Bishop Doran said that the campaign for more liberal abortion laws has focued on the “hard cases,” such as women who are raped or whose pregnancies put them in precarious life positions. “One of the things that has constantly been in the media over the past couple of years has been this idea that there are women who are expecting a baby who receive a diagnosis indicating that the baby has a life-limiting condition and may die before birth or shortly afterwards,” he said in an interview Wednesday. “That has been conflated in the media and some in the medical profession as the language of fatal fetal abnormality. The reality is that many of these conditions vary very much from one child or another. But the language being used almost conveys that that these babies are as good as dead, and therefore the question is being raised ‘Why are women being required to carry these babies to term, or alternatively, to go on this very difficult journey to England to have their pregnancy terminated there?'”

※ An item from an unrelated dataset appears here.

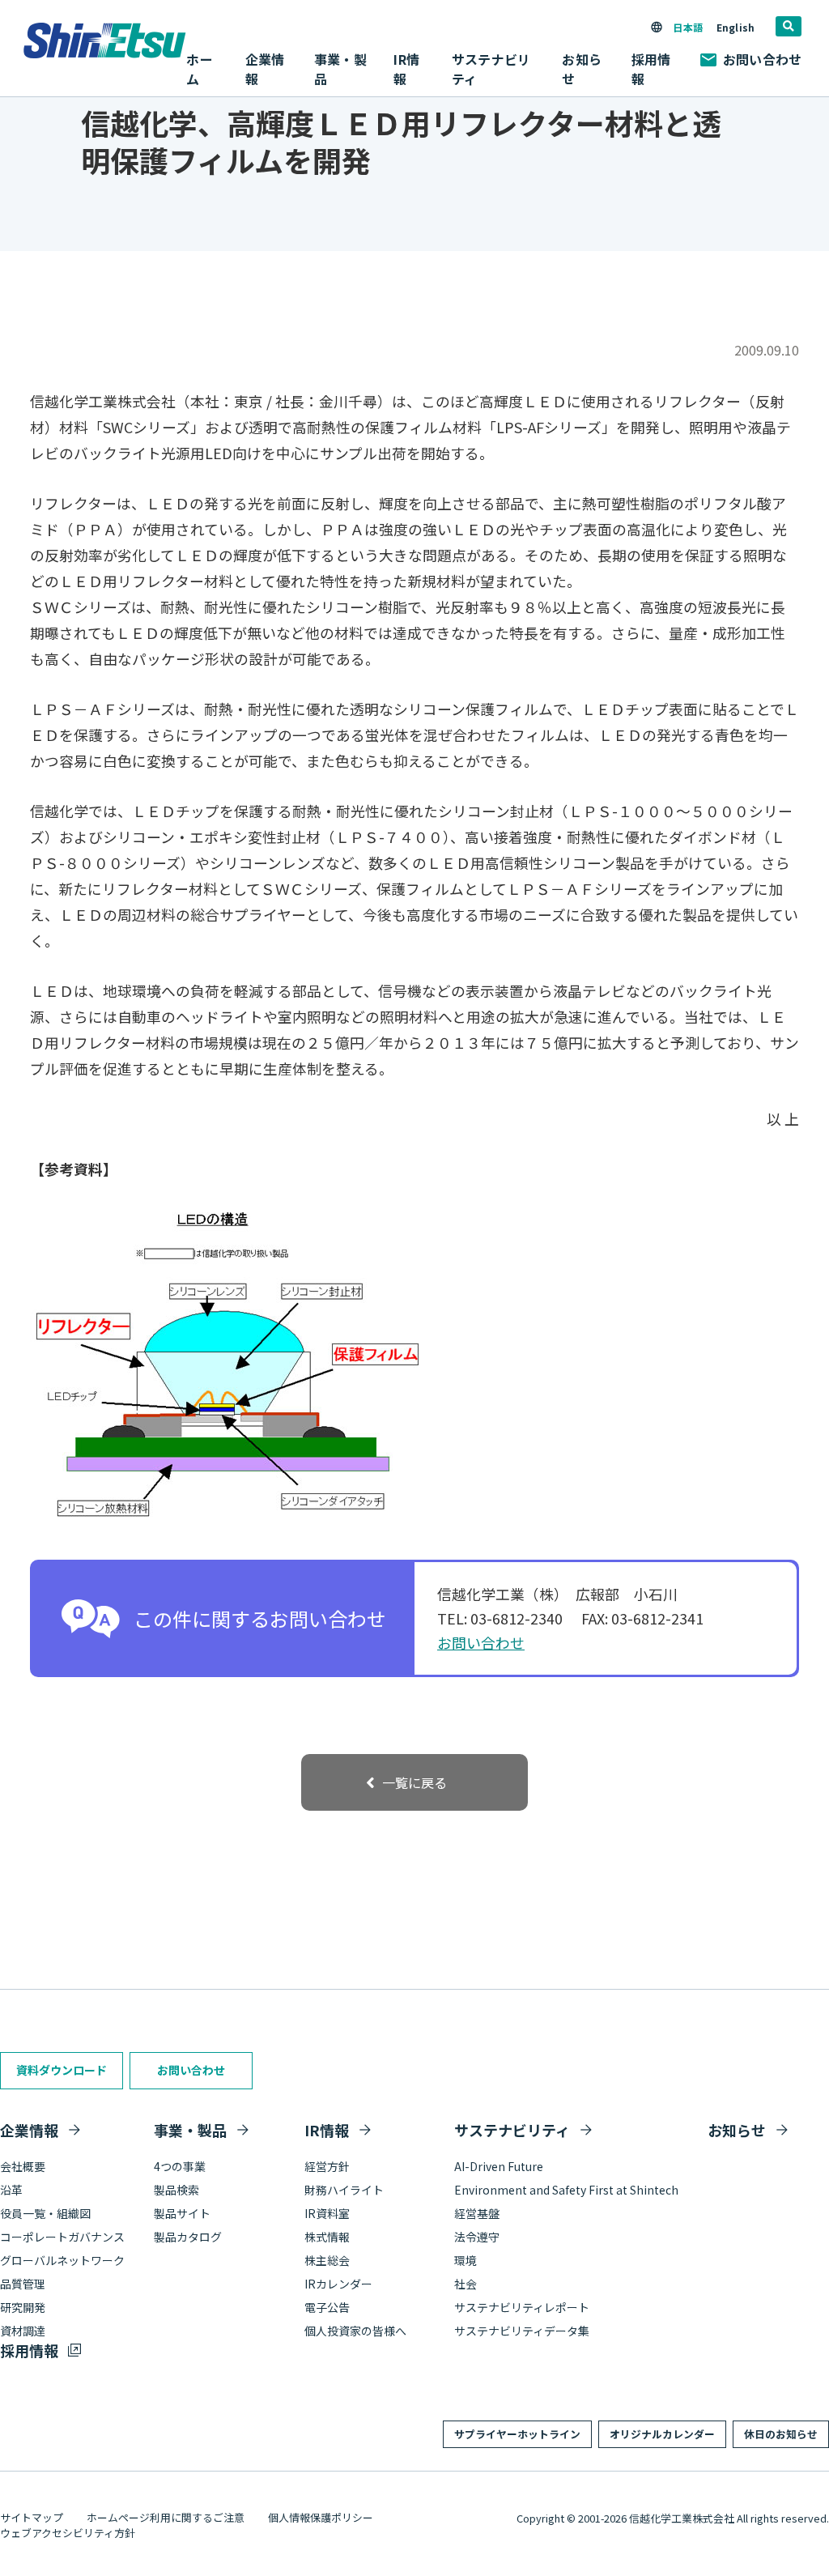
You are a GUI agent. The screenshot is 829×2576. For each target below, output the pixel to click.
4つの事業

Abortion has been legal in Great Britain since 1967.
“The position the Church has taken is that there is no such thing as a useless life, that if we adopt the view that some lives can be defined as useless then it’s a way we can lose sight of the mystery of God’s intention for every human life, but we also in a way undermine the fundamental right to life for all of us,” Bishop Doran said in an interview. “So, rather than proposing abortion as a solution, we would argue that the state should be investing more resources for hospice care for parents in that situation.”
Besides, he pointed out, testimony given in a “citizens’ assembly” and a parliamentary committee (“Oireachtas”) set up to study the question of whether to hold a repeal referendum acknowledged that the vast majority of abortions by Irish women traveling to the U.K. “have nothing to do with these hard cases or rape or life-limiting conditions but are primarily socio-economic,” the bishop said. “So while hard cases are being used to soften up politicians’ views on abortion law, they in fact represent a very small minority of cases of Irish women going abroad.”
The bishop is also concerned about how the profession of medicine might be transformed if it is involved in abortion. One proposal is that abortions during the first 12 weeks of pregnancy be available through a service provided by family doctors, who would supervise the administration of abortion pills.
“What I’m concerned about is that the assumption being made that the medical profession, which is so much about protecting life and healing it, would suddenly turn around to become administrators of death,” he said. “And nobody seems to think that there would be anything strange about expecting the medical profession to be involved in a process which is so in conflict with the provision of healthcare.”
Said Human Life International’s O’Hare: “We have a huge housing crisis in Dublin, terrible suicide statistics among young people. There are so many issues that are so pressing in this country, the financial situation, that it’s difficult to ascertain where this push for abortion has come from.”